Mol Neurobiol. 2024 Apr 23. doi: 10.1007/s12035-024-04183-8. Online ahead of print.

Abstract

Genome-wide association studies (GWAS) have provided strong evidence that early- and late-onset MG have different genetic backgrounds. Recent in silico analysis based on GWAS results revealed rs231735 and rs231770 variants within CTLA-4 locus as possible MG causative genetic factors. We aimed to explore the association of rs231735 and rs231770 with MG in a representative cohort of Serbian patients. We conducted an age-, sex-, and ethnicity-matched case-control study.

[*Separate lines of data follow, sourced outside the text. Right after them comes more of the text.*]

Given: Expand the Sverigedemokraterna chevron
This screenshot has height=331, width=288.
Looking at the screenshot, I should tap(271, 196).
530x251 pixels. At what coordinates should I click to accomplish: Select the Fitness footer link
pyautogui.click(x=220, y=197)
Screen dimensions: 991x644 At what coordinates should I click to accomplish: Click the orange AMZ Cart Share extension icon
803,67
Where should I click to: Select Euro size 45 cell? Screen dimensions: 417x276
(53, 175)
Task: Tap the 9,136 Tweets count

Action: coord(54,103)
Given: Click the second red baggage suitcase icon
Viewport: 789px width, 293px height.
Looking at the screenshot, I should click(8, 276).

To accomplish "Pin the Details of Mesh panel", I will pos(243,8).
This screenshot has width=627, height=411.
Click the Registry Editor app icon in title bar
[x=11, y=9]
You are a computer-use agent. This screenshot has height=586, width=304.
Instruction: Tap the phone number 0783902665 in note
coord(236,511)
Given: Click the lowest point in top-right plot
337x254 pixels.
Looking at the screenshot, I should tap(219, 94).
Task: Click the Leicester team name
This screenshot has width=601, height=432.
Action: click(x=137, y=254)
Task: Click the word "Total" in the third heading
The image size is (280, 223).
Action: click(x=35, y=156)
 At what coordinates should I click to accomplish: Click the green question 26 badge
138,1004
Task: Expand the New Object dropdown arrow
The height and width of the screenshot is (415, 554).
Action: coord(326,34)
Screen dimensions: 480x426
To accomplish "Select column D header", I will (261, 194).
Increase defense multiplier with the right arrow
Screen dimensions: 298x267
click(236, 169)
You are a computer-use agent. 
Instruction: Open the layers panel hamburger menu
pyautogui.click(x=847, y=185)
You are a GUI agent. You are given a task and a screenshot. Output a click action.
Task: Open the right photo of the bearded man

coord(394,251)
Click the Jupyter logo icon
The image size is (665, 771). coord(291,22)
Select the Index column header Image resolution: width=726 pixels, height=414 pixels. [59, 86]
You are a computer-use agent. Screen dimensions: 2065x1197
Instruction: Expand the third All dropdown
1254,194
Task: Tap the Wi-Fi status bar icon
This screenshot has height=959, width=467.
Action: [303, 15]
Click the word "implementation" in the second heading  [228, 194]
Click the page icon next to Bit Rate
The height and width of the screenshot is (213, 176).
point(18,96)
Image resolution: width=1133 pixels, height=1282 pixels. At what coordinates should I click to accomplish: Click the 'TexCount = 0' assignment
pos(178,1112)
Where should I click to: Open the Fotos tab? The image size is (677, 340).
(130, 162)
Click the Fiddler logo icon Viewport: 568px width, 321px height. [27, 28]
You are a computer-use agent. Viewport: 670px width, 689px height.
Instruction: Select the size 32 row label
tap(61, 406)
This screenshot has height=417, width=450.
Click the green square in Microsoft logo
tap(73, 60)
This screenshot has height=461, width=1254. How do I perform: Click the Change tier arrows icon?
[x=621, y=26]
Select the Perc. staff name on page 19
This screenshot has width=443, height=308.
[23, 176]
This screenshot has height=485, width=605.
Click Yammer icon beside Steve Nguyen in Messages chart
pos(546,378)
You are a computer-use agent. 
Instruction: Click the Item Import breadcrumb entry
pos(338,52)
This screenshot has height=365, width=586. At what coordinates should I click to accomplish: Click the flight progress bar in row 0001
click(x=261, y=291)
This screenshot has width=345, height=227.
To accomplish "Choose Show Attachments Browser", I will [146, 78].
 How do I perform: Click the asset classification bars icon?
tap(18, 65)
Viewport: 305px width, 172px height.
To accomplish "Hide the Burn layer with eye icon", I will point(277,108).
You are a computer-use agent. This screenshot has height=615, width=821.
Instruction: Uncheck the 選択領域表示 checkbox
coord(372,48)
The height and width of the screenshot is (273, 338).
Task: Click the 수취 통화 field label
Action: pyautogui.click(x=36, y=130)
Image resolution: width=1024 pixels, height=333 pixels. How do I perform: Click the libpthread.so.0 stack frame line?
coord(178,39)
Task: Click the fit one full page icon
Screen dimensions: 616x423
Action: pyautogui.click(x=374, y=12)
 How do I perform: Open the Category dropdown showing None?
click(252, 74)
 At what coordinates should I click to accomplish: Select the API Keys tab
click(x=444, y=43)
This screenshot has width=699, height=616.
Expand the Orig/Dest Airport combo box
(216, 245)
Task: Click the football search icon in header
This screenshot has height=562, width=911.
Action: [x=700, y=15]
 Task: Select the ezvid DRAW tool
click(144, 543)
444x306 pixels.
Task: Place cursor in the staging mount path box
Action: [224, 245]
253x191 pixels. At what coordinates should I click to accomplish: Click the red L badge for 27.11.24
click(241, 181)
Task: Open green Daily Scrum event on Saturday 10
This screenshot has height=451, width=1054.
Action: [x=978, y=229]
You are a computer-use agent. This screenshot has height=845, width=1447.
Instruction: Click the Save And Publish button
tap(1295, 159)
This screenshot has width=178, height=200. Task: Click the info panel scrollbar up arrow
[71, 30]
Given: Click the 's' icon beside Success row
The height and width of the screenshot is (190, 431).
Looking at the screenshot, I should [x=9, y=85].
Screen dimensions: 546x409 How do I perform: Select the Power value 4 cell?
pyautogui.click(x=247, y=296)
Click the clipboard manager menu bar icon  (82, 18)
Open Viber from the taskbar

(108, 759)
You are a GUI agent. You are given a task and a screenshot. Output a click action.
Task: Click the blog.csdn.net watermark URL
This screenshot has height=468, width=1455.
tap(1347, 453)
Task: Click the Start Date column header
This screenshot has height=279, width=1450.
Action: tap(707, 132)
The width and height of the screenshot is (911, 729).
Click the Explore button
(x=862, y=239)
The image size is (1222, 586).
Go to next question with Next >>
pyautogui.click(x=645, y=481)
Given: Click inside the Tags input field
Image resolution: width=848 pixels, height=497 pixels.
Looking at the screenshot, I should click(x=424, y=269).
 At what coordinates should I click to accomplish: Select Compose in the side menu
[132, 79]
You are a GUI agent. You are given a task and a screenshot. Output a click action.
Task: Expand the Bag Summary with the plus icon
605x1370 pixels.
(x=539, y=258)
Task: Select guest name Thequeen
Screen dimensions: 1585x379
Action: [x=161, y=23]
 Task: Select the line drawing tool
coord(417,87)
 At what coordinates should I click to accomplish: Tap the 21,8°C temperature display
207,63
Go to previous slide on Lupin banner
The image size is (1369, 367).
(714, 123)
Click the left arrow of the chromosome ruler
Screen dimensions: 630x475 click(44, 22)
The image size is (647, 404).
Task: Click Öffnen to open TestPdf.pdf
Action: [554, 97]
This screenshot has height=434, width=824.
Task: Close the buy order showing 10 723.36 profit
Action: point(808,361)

Using TaqMan allele discrimination assays, the frequency of rs231735 and rs231770 genetic variants was examined in 447 AChR-MG patients and 447 matched controls. There was no significant association of rs231735 and rs231770 with the entire MG cohort (P > 0.05). Nevertheless, when stratifying patients into early-onset (n = 183) and late-onset MG (n = 264), we found early-onset patients had a significantly lower frequency of the rs231735 allele T compared to controls (OR = 0.734, 95% CI = 0.575-0.938, p10e6 permutation < 0.05), and rs231735 genotype TT and rs231770 genotype TT had a protective effect on early-onset MG (OR = 0.548, 95% CI = 0.339-0.888, and OR = 0.563, 95% CI = 0.314-1.011, p10e6 permutation < 0.05). Consequently, we found that individuals with the rs231735-rs231770 haplotype GC had a higher risk for developing early-onset MG (OR = 1.360, P = 0.027, p10e6 permutation < 0.05). Our results suggest that CTLA-4 rs231735 and rs231770 may be risk factors only for patients with early-onset MG in Serbian population.

Keywords: Autoimmune disease; CD152; CTLA-4; Myasthenia gravis; Single-nucleotide polymorphism.